FG60D with a low bandwidth Metro-E link to a data center, and a high bandwidth DIA circuit, over which there is a VPN tunnel to the same data center.

 

At the data center is a FG300D

 

The branch office (FG60D) has voice and data traffic, on separate VLAN's and (obviously) subnets.  The desire is to have all internet (from the data subnet) and data traffic route over the VPN tunnel, while the voice (which only needs to reach the data center, no internet) continues to route over the Metro-E link.

 

I am able to get everything working, except for the Internet portion.  The need is similar to the original post.  Routing Internet traffic through the data center keeps us HIPA and PCI compliant due to our proxy and expanded licensing on the FG300D.  

ede_pfau

The tricky part is that you need a default route to WAN to set up the VPN in the first place. If the remote FGT's default route points to the tunnel then traffic for the HQ FGT (via internet) would be directed to the tunnel which will result in "flapping".

 

So, set up one dedicated static route to the HQ IP address, via WAN. Secondly, set up a default route pointing to the tunnel (interface). As the first route is more specific it should be in the Routing table together with the default route. Tunnel "control" traffic (ESP or UDP/500) will not be routed through the tunnel.

 

This will only work if the other FGT has got a static public IP address.

Ede Kernel panic: Aiee, killing interrupt handler!
Ede Kernel panic: Aiee, killing interrupt handler!
antonin75
New Contributor

Hi I had the same problem.

I solved it by this way:

1. on bouth sides in VPN - IPsec Tunnels i have to add in Phase 2 Selectors new address maping 

- on HQ: Local Address: 0.0.0.0/0.0.0.0 , Remote Address: address range of branch office

- on Branche Local Address:  address range of branch office , Remote Address: 0.0.0.0/0.0.0.0

2. on HQ add new IPv4 Policy  as incoming interface select IPsec tunnel, outgoing interface select your Wan port, source adress pool for branch office, destination all and turn on NAT and all security profiles and logging options.

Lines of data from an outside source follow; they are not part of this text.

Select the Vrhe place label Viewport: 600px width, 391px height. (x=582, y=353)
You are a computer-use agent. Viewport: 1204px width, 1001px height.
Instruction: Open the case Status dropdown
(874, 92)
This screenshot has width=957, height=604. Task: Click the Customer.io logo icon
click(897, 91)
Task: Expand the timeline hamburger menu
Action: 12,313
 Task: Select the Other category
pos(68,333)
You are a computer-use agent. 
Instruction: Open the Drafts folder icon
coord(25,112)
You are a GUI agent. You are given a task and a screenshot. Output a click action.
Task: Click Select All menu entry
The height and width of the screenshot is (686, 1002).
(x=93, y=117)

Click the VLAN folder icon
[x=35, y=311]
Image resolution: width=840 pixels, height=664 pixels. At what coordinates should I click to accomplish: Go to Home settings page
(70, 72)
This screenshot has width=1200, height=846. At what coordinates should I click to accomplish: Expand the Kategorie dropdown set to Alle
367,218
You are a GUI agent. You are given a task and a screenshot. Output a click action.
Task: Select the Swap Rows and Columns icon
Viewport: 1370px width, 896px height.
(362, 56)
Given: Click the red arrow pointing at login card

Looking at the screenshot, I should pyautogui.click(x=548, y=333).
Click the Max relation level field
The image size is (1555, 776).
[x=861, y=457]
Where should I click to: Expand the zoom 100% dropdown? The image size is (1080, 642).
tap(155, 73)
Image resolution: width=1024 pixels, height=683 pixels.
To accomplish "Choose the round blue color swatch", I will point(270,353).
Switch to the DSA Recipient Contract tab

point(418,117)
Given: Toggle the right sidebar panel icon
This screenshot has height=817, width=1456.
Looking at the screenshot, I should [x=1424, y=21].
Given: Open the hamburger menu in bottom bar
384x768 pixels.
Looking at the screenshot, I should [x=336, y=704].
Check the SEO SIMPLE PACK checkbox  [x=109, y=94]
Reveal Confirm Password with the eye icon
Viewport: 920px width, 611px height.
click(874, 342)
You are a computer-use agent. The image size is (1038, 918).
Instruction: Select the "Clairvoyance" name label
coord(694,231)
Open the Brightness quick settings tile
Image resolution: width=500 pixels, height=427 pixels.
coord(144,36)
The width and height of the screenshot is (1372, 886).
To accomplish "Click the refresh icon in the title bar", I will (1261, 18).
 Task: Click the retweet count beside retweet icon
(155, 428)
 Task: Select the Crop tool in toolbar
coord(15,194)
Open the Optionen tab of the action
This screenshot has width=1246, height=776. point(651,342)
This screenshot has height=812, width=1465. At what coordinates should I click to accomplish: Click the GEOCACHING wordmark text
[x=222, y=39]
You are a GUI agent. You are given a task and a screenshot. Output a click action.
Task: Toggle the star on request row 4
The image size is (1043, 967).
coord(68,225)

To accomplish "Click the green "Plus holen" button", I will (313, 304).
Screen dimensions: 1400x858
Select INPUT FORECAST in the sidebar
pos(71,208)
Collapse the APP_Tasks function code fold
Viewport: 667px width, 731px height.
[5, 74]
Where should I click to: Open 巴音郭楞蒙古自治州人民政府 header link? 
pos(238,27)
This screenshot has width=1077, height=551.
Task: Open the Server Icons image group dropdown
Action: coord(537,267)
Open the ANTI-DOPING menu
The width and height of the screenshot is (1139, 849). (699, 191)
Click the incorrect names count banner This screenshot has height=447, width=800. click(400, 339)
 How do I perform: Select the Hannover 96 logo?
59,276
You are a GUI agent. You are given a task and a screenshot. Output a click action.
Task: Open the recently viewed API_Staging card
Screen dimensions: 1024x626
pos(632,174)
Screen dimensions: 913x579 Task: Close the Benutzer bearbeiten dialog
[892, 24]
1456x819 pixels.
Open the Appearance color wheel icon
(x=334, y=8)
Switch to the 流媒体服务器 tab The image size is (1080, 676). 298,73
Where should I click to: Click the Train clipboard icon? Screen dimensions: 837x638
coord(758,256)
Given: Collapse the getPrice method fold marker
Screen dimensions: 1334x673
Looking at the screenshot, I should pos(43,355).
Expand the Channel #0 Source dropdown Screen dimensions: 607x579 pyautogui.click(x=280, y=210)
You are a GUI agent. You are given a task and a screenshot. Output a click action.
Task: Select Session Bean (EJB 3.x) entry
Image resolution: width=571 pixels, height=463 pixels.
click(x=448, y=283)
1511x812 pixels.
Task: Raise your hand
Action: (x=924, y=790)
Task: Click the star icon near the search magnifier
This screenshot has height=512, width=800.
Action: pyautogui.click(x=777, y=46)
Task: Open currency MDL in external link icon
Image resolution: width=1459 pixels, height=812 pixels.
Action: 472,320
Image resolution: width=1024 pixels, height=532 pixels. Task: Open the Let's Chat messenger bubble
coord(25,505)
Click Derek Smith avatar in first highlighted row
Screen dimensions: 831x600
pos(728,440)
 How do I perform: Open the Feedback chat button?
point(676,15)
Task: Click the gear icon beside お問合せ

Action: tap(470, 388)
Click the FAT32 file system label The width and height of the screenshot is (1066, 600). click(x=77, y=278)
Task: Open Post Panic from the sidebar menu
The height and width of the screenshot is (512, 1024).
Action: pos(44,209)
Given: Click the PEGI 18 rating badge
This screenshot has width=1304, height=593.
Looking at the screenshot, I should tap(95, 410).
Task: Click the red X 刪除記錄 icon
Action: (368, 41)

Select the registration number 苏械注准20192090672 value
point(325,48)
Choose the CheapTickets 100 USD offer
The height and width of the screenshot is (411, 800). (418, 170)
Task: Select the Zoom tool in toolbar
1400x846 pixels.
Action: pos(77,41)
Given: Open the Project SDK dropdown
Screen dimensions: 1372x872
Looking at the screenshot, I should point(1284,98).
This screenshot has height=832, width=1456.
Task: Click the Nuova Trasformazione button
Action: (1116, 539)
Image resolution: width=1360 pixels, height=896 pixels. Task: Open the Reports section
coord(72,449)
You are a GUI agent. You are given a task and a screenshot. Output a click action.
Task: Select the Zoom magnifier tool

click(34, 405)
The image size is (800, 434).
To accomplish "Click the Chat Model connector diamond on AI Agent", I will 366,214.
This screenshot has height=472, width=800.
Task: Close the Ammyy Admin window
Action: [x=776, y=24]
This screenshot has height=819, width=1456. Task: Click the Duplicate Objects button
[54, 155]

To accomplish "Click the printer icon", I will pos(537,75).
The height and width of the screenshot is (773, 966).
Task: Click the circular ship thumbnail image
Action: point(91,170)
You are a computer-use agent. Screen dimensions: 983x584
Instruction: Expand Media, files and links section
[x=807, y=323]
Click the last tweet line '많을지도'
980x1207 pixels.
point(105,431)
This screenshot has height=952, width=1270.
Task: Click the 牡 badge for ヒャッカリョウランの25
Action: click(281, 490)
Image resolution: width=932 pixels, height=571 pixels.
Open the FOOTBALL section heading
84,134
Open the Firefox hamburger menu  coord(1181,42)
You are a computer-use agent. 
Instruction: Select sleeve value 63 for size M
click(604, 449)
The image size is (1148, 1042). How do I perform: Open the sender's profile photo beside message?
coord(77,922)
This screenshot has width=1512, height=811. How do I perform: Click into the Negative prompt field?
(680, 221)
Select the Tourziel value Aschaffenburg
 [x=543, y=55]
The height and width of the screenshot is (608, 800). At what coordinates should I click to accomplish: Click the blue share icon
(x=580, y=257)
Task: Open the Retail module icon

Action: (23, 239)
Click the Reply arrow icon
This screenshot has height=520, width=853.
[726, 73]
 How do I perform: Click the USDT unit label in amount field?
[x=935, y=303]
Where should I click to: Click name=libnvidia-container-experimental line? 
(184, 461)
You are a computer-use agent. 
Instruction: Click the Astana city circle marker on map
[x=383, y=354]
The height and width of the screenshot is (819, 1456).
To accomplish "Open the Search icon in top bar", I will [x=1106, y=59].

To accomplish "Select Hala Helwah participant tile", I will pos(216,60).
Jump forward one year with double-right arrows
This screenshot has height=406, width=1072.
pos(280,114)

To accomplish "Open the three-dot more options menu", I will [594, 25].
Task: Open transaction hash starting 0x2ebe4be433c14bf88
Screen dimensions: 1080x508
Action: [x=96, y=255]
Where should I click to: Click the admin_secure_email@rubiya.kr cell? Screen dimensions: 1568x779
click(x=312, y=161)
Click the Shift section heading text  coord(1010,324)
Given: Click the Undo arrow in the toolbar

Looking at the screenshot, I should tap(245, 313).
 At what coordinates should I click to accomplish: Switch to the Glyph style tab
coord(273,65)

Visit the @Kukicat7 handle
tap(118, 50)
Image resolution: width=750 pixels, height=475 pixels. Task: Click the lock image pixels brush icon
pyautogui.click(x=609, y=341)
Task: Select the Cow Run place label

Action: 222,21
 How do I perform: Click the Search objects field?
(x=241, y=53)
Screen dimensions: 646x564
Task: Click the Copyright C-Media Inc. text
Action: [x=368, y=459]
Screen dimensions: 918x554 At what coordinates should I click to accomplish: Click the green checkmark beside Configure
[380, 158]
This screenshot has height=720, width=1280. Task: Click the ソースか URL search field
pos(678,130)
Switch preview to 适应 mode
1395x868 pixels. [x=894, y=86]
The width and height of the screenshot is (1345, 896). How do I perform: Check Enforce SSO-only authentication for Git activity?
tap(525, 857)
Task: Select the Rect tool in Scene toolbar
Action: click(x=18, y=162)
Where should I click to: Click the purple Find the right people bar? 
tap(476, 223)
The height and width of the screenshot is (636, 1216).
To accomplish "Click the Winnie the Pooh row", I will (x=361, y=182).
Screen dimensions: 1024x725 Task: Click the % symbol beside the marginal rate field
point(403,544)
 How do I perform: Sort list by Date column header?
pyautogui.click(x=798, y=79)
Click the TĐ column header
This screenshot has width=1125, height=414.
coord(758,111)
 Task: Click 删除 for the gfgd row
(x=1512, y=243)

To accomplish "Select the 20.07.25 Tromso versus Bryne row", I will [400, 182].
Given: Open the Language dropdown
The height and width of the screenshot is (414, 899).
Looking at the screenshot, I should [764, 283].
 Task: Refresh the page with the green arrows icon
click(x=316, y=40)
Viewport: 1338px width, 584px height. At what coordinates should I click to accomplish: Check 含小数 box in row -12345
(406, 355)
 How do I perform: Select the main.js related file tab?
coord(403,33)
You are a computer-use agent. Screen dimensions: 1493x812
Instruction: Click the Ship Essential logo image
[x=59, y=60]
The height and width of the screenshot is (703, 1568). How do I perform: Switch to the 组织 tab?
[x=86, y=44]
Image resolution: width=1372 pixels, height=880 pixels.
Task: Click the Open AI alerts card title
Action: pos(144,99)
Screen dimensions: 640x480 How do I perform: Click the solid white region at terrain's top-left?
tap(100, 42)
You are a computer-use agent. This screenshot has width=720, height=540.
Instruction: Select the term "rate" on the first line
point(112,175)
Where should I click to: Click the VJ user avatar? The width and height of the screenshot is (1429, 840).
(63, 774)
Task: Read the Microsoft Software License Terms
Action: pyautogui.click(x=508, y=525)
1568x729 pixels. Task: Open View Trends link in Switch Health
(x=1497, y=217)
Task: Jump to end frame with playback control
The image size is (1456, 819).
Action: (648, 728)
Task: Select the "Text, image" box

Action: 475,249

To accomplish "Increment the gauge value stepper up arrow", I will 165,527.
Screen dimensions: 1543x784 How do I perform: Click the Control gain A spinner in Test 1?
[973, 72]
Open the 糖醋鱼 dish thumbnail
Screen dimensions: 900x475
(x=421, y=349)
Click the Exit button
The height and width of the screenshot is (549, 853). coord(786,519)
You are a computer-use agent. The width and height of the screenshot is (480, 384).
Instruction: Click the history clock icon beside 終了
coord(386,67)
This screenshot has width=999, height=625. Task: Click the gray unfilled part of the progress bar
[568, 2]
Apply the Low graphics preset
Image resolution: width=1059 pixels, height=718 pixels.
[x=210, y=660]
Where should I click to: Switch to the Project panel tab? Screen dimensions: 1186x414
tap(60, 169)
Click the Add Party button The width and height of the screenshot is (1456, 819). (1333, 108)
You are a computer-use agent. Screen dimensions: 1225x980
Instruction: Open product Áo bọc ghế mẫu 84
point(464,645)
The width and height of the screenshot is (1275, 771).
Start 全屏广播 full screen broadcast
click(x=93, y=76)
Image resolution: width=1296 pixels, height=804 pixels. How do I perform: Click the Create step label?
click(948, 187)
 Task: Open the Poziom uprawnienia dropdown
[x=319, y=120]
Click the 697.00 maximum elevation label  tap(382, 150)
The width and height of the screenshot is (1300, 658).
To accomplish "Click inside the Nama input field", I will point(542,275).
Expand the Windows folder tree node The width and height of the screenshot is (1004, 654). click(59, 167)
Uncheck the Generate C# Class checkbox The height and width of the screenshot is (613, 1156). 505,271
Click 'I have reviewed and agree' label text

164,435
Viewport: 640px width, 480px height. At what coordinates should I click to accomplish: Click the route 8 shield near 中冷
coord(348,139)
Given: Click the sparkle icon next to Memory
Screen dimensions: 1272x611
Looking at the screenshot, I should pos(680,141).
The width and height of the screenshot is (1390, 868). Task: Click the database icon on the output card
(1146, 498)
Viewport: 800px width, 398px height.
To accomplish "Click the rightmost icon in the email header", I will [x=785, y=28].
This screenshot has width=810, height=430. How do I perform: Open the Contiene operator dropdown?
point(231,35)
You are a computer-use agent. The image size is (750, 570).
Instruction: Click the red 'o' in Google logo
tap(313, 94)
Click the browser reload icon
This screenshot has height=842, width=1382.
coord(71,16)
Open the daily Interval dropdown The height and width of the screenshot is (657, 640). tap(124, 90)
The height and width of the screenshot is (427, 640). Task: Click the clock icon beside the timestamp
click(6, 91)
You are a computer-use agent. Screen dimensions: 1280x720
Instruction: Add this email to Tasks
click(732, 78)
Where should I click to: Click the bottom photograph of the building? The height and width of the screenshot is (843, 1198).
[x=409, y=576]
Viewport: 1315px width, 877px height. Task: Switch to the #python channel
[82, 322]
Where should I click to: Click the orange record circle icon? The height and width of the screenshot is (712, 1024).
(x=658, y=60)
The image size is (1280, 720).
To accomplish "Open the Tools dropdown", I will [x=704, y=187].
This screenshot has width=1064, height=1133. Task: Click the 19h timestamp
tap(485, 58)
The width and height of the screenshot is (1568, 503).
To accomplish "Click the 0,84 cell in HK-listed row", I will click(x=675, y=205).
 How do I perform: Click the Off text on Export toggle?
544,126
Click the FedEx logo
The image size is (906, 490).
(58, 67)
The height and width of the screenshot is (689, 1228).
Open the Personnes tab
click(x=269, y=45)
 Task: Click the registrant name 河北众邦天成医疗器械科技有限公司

3. on branch FortiGate in Network, static routes

- add static route for wan ip adress of HQ FortiGate(VPN) trough your Wan IP

- add static route to 0.0.0.0/0 trough your VPN tunnel with priority 0(default)

- in first static route to 0.0.0.0/0 in Advanced Options change priority to 1 or higher number

 

So when I tried tracert to internet address on branch PC i saw that trafic flow trough HQ addresses

Tony

It take almost a day to solve it :)

No one will tell you this easy steps.

ede_pfau

No one will tell you this easy steps.

That is exactly what I wrote in December 2015...hope OP has picked it up in the meantime

Ede Kernel panic: Aiee, killing interrupt handler!
Ede Kernel panic: Aiee, killing interrupt handler!